#### EXERCISE DETAILS:
Convert the listing below into a numbered list with one line per item, and leave out any blank lines.

#### EXTRACTED MATERIAL:

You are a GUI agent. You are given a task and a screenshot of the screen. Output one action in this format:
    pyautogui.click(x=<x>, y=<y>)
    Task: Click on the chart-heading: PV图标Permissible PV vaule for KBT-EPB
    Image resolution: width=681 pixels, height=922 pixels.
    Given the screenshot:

#### EXERCISE ANSWER:
1. You are a GUI agent. You are given a task and a screenshot of the screen. Output one action in this format:
2.     pyautogui.click(x=<x>, y=<y>)
3.     Task: Click on the chart-heading: PV图标Permissible PV vaule for KBT-EPB
4.     Image resolution: width=681 pixels, height=922 pixels.
5.     Given the screenshot:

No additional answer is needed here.